If that's his rabbit in the hat, there are several viable alternatives, provided aldermen vilified for the parking meter fiasco are willing to go along with it.
Daley could privatize the water system or just the sewer portion. He could revive the $2.5 billion Midway Airport deal that collapsed for lack of financing and lay the groundwork to do the same at O'Hare.
If he wants to reduce operating expenses without generating up-front cash, he could privatize garbage collection or recycling. Water billing and other revenue collections are also possibilities.
Here's the rundown:
MIDWAY AIRPORT: This is the most immediate prospect, considering the groundwork already done. Former Daley chief of staff John Schmidt, who advised the city on the Midway and Skyway deals, says "alternative refinancing structures" under study could set the stage for the city to revive the Midway deal within six months without another round of bidding.
"There is no law that says we have to go back through another auction process. There are other bidders who've been found qualified by the airlines," Schmidt said.
"If you look at corporate merger deals, there are a lot of different ways to create a market test to make sure you're getting the best possible deal without" another round of bidding.

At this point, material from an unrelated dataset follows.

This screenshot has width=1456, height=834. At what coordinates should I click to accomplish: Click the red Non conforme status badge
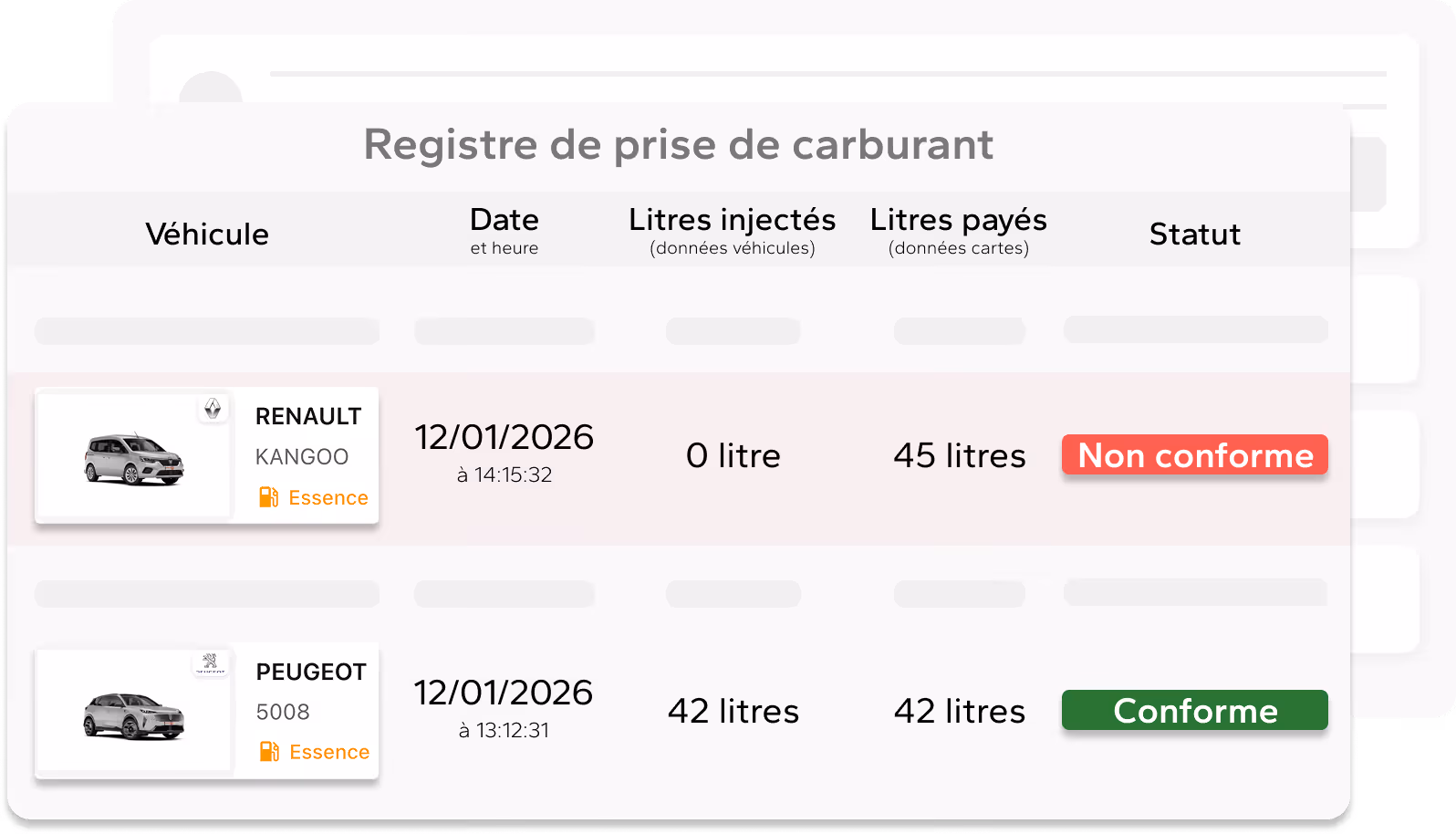click(1195, 454)
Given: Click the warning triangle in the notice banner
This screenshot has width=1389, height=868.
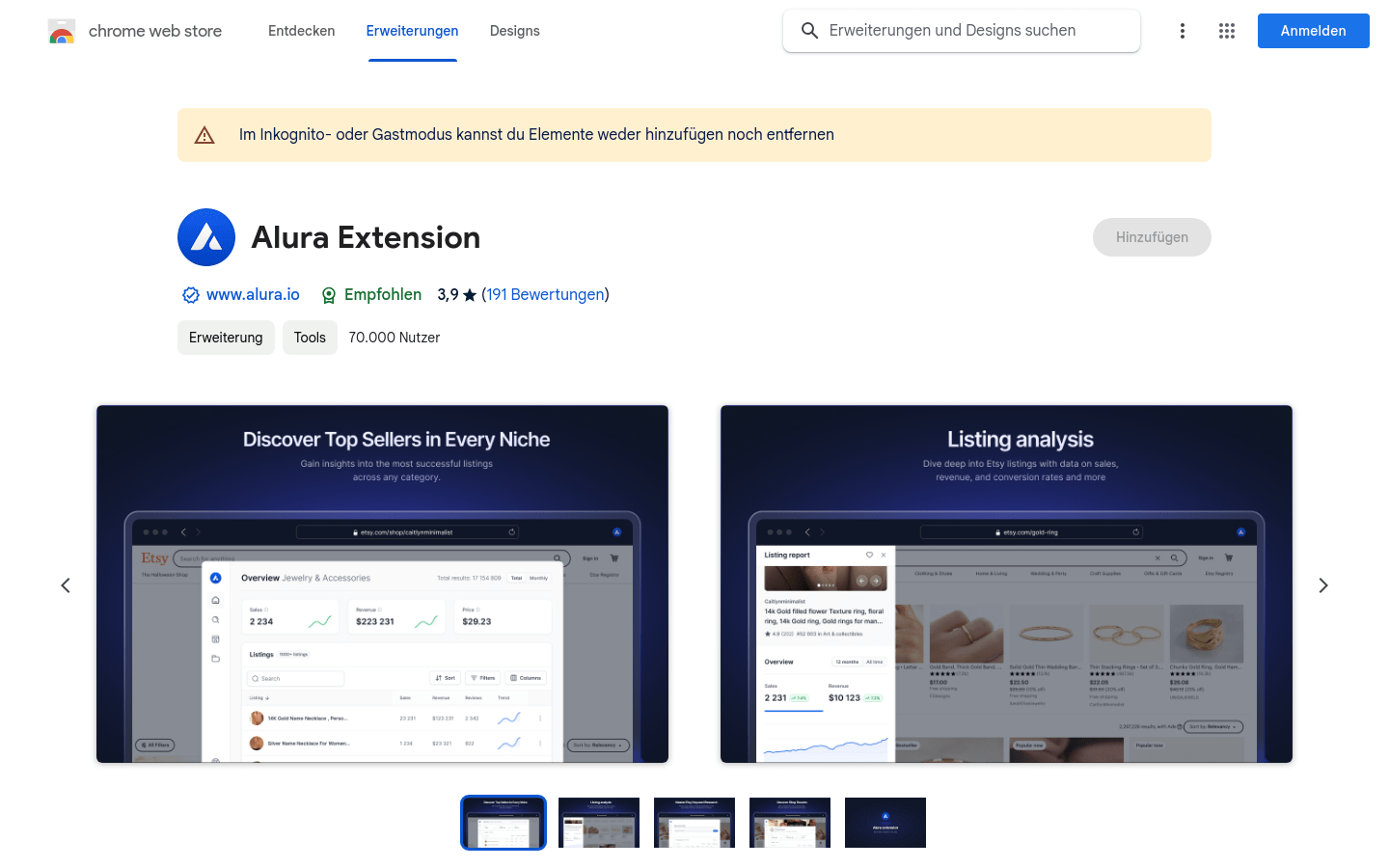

O'HARE: If Daley is willing to think big and keep his powder dry, this could attract a monster payout. But roadblocks remain. Hundreds of millions worth of outstanding bonds must be paid off. The massive runway expansion project must be completed. And the Federal Aviation Administration, which agreed to make Midway the first major commercial airport privatization in the United States, would have to approve the transaction.
"It would be enormously complicated. It couldn't be done for 10 years," Schmidt said.
WATER SYSTEM: This sounds intriguing, but it's fraught with political danger. It's one thing to privatize the Skyway and street parking, which play to more limited audiences. But everybody uses Lake Michigan water purified and pumped through Department of Water Management facilities. Does Daley really want to put that service in the hands of a private company that might cut corners to improve its bottom line? One City Hall observer called it "a gamble I wouldn't take." Another complication is the condition of the city's water mains. Like the Midway deal, a private contractor likely would be required to offer jobs to city workers. Would they pay top dollar, only to inherit employees implicated in the Hired Truck and city hiring scandals?
SEWER SYSTEM: This would probably make more sense from a political standpoint. "To put it crudely, people are less sensitive to the quality of what's going out than they are about the quality of what's coming in," Schmidt said. Chicagoans pay a sewer surcharge that amounts to 86 percent of a customer's water bill. If sewer service alone is privatized, those fees tacked on to water bills would have to be separated.
GARBAGE COLLECTION: Daley can't get up-front money without imposing a fee for garbage collection. But he could save money by farming it out, if he could withstand the avalanche of aldermanic opposition. It likely would make the controversy from the failed attempt to privatize side-street snow removal pale by comparison.
No matter what assets Daley wants to unload, nothing will happen quickly. Aldermen were crucified for giving quickie approval to the parking meter deal. They're not about to do it again, said City Council Transportation Committee Chairman Tom Allen (38th).
"The process going forward to sell more assets will be very different than it was for the Skyway and meters. It'll be much more public with the citizens weighing in on it," he said.